Smart Cities Connect: How Three Local Governments Turn Data and AI Into Better Services

Local government IT leaders from Connecticut, Virginia and Wisconsin share strategies for AI, data governance and culture change to make digital services work for residents.

Municipal officials say that real digital transformation starts not with flashy tools but with data discipline, culture change and a clear view of how residents will actually connect to new services.

Speaking on a digital transformation panel at the Smart Cities Connect conference on Wednesday, local government technology leaders from Hartford, Conn., Arlington County, Va., and Green Bay, Wis., described parallel journeys: building or buying AI tools, consolidating data in the cloud and persuading long-tenured staff to share information they once guarded closely.

Arlington County may be the furthest along with artificial intelligence.
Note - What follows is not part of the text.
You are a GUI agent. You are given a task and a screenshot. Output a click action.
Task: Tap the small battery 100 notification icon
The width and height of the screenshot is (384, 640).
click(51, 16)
David Herlihy, division chief of digital innovation and cloud, said the county has spent nearly seven years establishing an AI program anchored in cloud-based data and custom development.

“Local government has so much data, and we don't know what to do with it,” Herlihy said. Arlington created an enterprise data warehouse in the cloud and a machine learning–based document search that now indexes hundreds of thousands of public documents on the county website and related sites, such as libraries. The county’s virtual assistant, Ava, draws on more than 5,000 web pages and 15,000 documents.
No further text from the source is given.